Jewish World Review Nov. 25, 2003 / 30 Mar-Cheshvan, 5764
Free trade costs plenty
The trade talks held this week in Miami by 34 nations across the Americas broke up a day early, with only a faded "blueprint" for an eventual free-trade agreement. And for that, we can be thankful.
We should be worrying about the prospect of more jobs and more businesses being wiped out by cheap foreign labor, and we should be even more worried about those who blindly advocate free trade for its own sake. Well, actually, for the sake of a few dozen multinational corporations.
I'm neither free trader nor protectionist. And I admit to being extraordinarily parochial in my interest in this debate. My first and principal concern is that our politicians continue to advocate and negotiate trade agreements without understanding the impact on the lives of average Americans. And they negotiate these deals without enunciating a clear vision of how our quality of life in this country will be affected.
U.S. companies and multinational corporations operating in America are pushing hard for the Free Trade Area of the Americas, arguing that it will open up new markets for America's $10 trillion economy. But we've heard this specious logic before - about a decade and hundreds of thousands of jobs ago. The FTAA, which essentially expands NAFTA to a hemispheric tariff-free bloc, will only serve to further threaten our workers' livelihoods and worsen our spiraling trade imbalance.
Proponents of the 1994 free trade agreement declared that the pact would create 170,000 new U.S. jobs annually. Instead, at least 750,000 jobs were lost (through the end of 2002) as a direct result of NAFTA. The Economic Policy Institute also found that about four-fifths of those jobs were in the manufacturing sector. And when high-wage manufacturing jobs are replaced with service-sector jobs that pay at least 23 percent less, the downward pressure on the wages of Americans is accelerated.
Free trade hasn't been entirely beneficial to our trading partners, either. NAFTA supporters predicted that Mexican workers would see increased wages, stemming the tide of Mexican migration. But Mexican manufacturing wages actually fell 21 percent from 1993 to 1999, and more than two-thirds of the Mexican population is currently living in poverty. NAFTA has in, fact stimulated illegal migration to the United States. Nearly five million Mexican illegal aliens currently reside here, and more than half of them have crossed our border over the last decade.
The record U.S. trade deficit will likely worsen should the FTAA become reality. NAFTA transformed a relatively manageable trade deficit with our neighbors into a full-blown problem. While U.S. exports to Mexico and Canada have increased by 57 percent, imports have risen 96 percent. As a result, the U.S. trade deficit with those two countries has ballooned from $9 billion in 1993 to $87 billion last year. And it's only getting worse.

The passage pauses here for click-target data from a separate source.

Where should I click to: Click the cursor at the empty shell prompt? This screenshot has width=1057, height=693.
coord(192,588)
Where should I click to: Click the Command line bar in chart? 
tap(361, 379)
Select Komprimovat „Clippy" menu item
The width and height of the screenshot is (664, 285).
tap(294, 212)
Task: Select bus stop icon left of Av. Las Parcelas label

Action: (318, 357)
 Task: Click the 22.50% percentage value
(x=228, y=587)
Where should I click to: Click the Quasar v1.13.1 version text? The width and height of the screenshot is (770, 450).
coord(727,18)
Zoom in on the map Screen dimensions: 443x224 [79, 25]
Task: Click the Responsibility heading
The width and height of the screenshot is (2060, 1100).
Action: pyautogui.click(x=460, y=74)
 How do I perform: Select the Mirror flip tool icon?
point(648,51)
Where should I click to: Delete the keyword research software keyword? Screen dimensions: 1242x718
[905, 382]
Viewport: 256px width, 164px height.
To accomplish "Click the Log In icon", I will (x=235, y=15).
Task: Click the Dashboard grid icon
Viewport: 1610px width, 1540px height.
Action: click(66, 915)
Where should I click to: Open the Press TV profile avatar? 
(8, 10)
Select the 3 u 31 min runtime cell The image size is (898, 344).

Thea Lee, chief international economist with the AFL-CIO, says these trends would be seriously exacerbated if NAFTA were expanded to the entire western hemisphere.
"If we open up our markets to goods from all over Latin America, and we don't put in place any kinds of protections for workers rights . we're likely to see these results on a larger scale," Lee says.
American farmers would suffer tremendously from the passage of the FTAA. Since NAFTA's implementation, about 33,000 small farmers have gone out of business - more than six times the pre-1994 rate. And this agreement would likely force Florida's 90,000 citrus growers to join those out-of-work farmers in the unemployment line. Without the 30-cents-per-gallon tariff on orange juice to compete against cheaper juice from Brazil, that state's $9 billion citrus economy - from the growers to the banks to the vendors - will be in serious jeopardy.
The creation of millions of jobs during the 1990s masked the true detriments of free trade. But now that we can clearly see the effects on our nation's workforce, economy and quality of life, it is irresponsible of the Bush administration to pursue trade agreements as if there are not exorbitant costs for so-called "free" trade.